Der Streit darüber, wer aufrecht revolutionär und wer heimtückisch reformistisch ist, blockiert jede politische Strategiedebatte. Im Gut-Böse-Schema dieser einfachen Weltsicht gibt es keine wechselnden Kräfteverhältnisse, keine taktischen Optionen, keine Entwicklung, aber viel Misstrauen und Gehässigkeit. In fast schon sado-masochistischer Weise wird abwechselnd die eigene Stärke und die der grotesk personalisierten Feinde hochphantasiert. Viel Feind, viel Ehr!

Die ganze Kreuzberger Bevölkerung kämpft so angeblich gegen »Gysi, Strieder, Körting oder Grottian«. Oder wie steht es an einer Kreuzberger Häuserwand: Nieder mit der Realität!
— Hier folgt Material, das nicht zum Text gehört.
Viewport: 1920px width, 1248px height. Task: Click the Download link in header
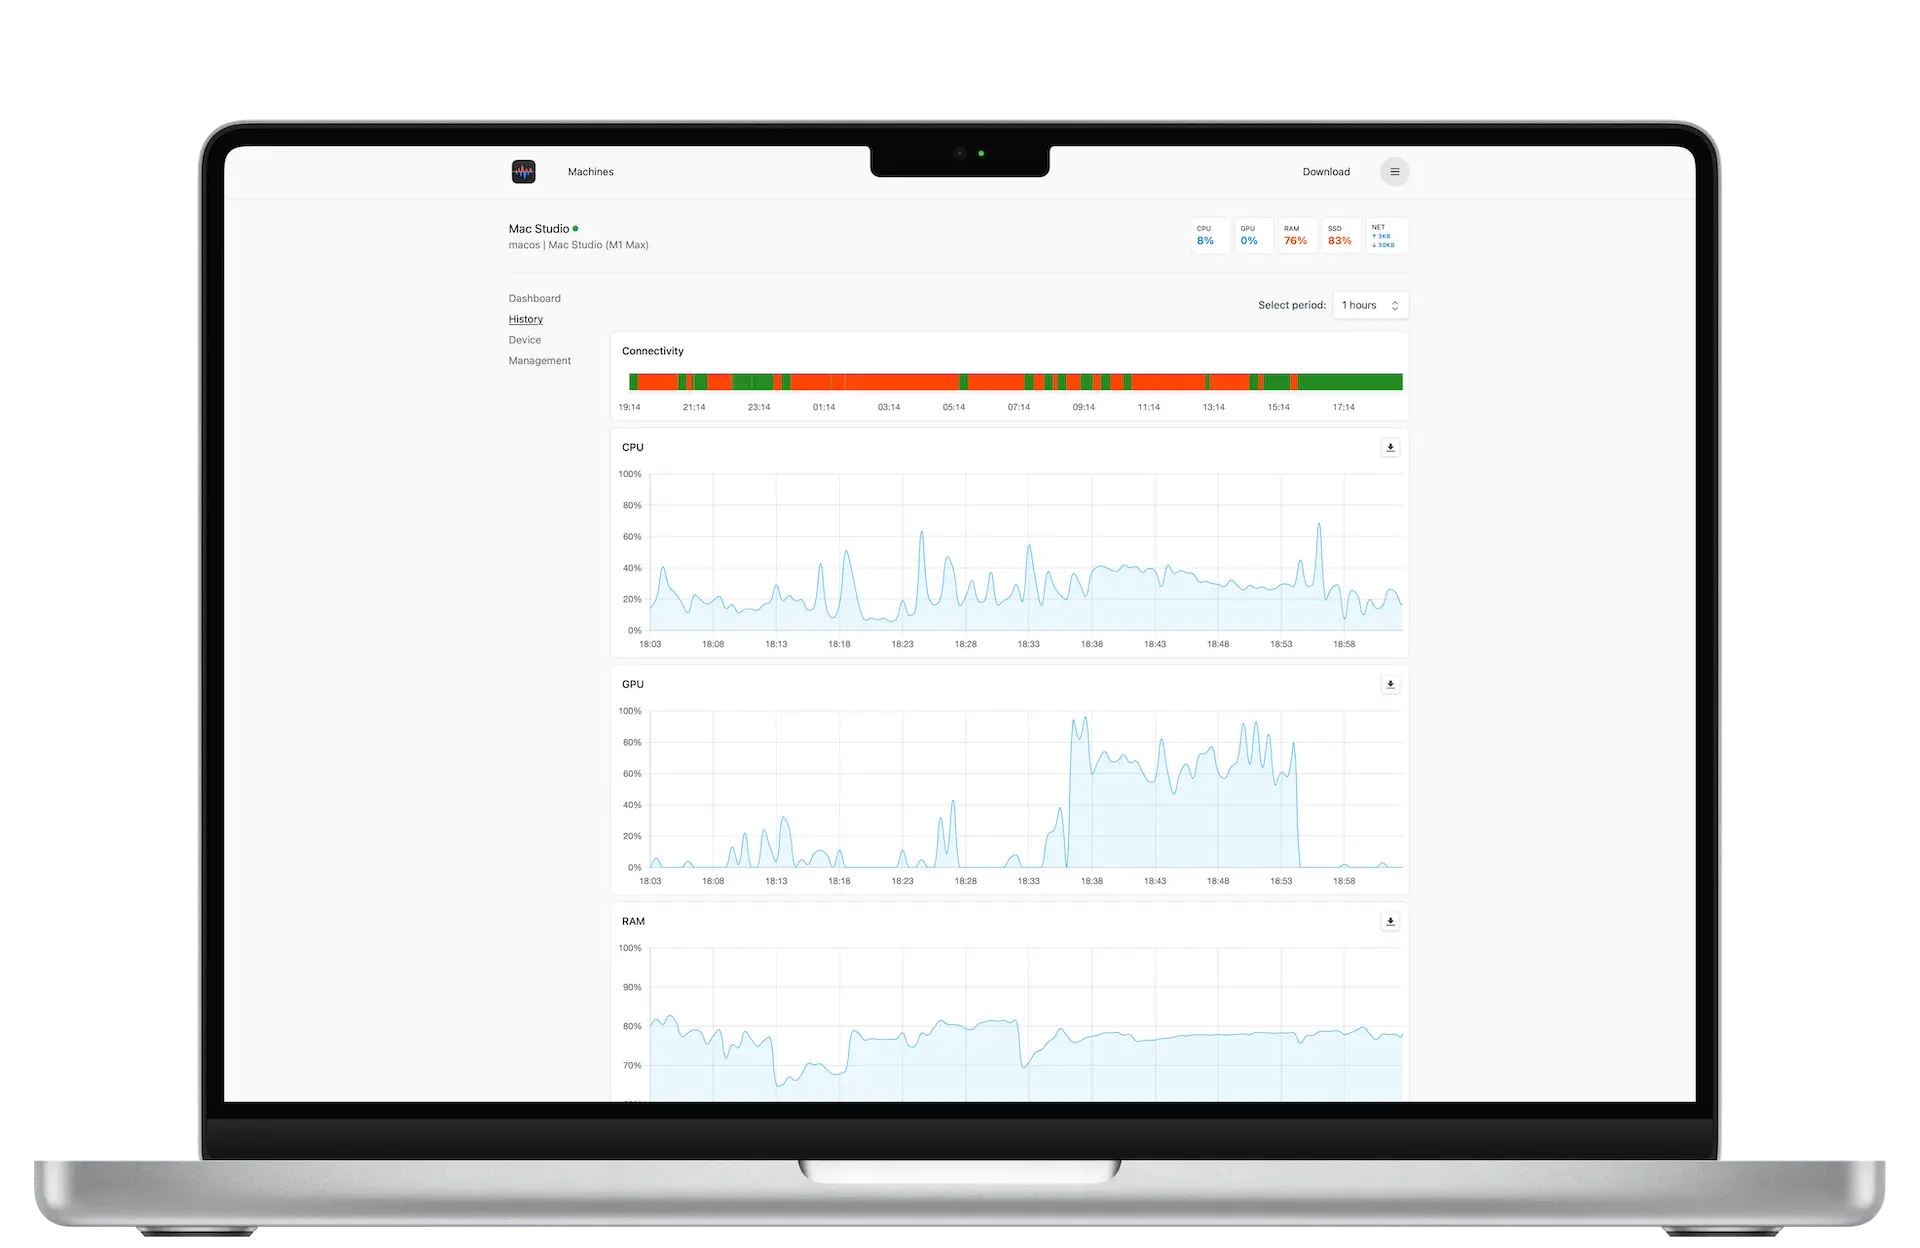click(x=1325, y=172)
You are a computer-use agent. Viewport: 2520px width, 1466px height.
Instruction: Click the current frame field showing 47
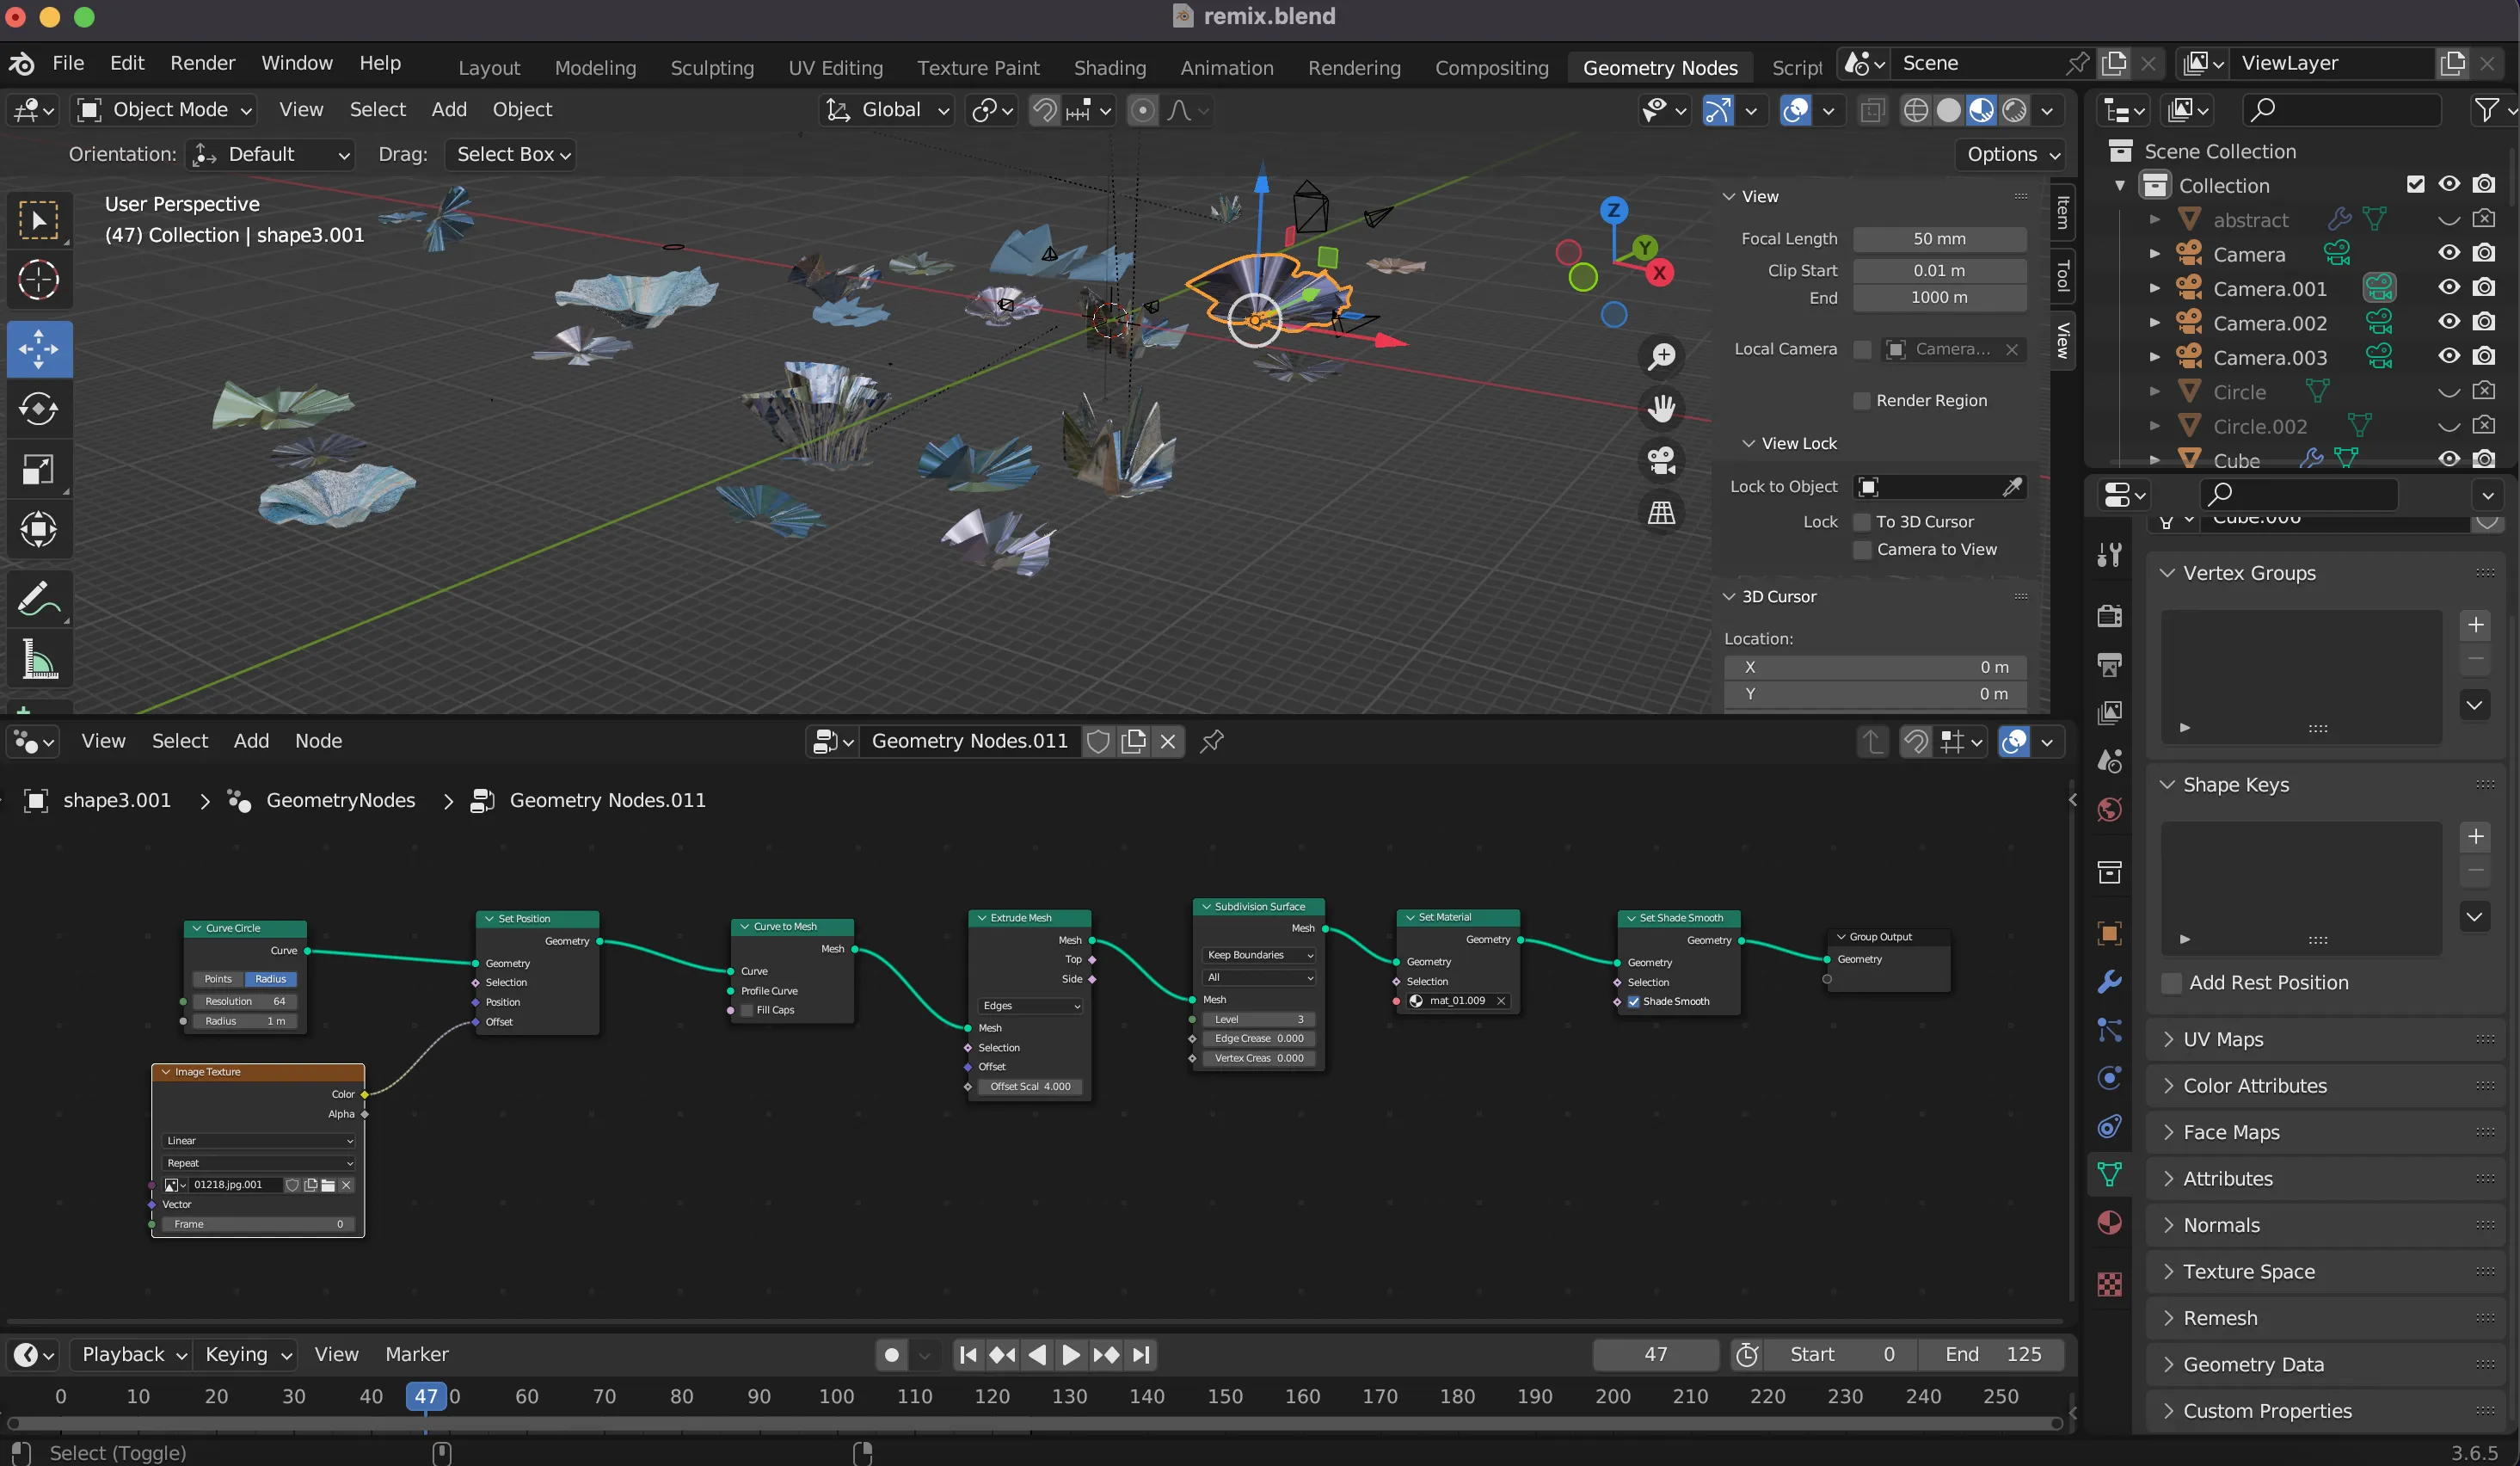[x=1655, y=1355]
Freilich ist das Personenbündnis mehr Bettvorleger als Tiger. Ohne die Mobilisierungskraft und Einsatzbereitschaft der radikalen Linken kann es den 1. Mai nicht wirklich (um-)gestalten. Und wenn ein relevanter Teil der radikalen Linken zur Sabotage aufruft, wird der Innensenat die Gelegenheit nutzen, das Konzept seinerseits abzulehnen. Nicht ohne zu erklären, wie gerne er bereit gewesen wäre, in »vernünftigem Rahmen« zu kooperieren, doch leider sei die Sicherheit jetzt nicht mehr zu gewährleisten.

Wenn die einfache Gleichung der KritikerInnen lautet, ein 1. Mai mit dem Personenbündnis sei ein 1. Mai ohne Randale und somit ein entpolitisierter, befriedeter 1. Mai, können sie beruhigt werden. Weder wird es ein polizeifreies Kreuzberg geben, noch wird die Randale ausbleiben.

Nicht dass ein friedlicher 1. Mai als Folge polizeilicher Abwesenheit an sich abzulehnen wäre. Ohne Polizei gibt es tatsächlich weniger Anlass für Unfriede. Aber weder die Tatsache, dass ein Teil der militanten AkteurInnen ohne bewusste politische Zielbestimmung handelt, noch die Existenz irgendwelcher politischer Oberlehrer delegitimiert die - auch offensive - Militanz des 1. Mai.

Selbstverständlich wäre es wünschenswert, die Auseinandersetzung dorthin zurückzutragen, wo sie letztlich ihre Ursache hat, also in die Viertel der Reichen und der Regierenden, nach Grunewald oder Mitte. Solange das nicht möglich ist, gibt es zumindest die Chance, das radikal praktische »Nein!« des 1. Mai politisch zu füllen. Und zwar nicht mit Abgrenzungsritualen innerlinker Reformismusdebatten, sondern mit Aussagen, die über die Linke hinauswirken. Sei es mit Hausbesetzungen und direkten Aktionen, sei es mit politischen Veranstaltungen auch in Kooperation mit Personenbündnissen. Und mit einer klaren Ansage, wohin wir mit der Militanz des 1. Mai wollen. Nicht Kleinwagen, Bushaltestellen und Telefonsäulen sind die Objekte unserer Begierde, sondern Panzerwagen, Arbeitgeberverbände und die Landesbank!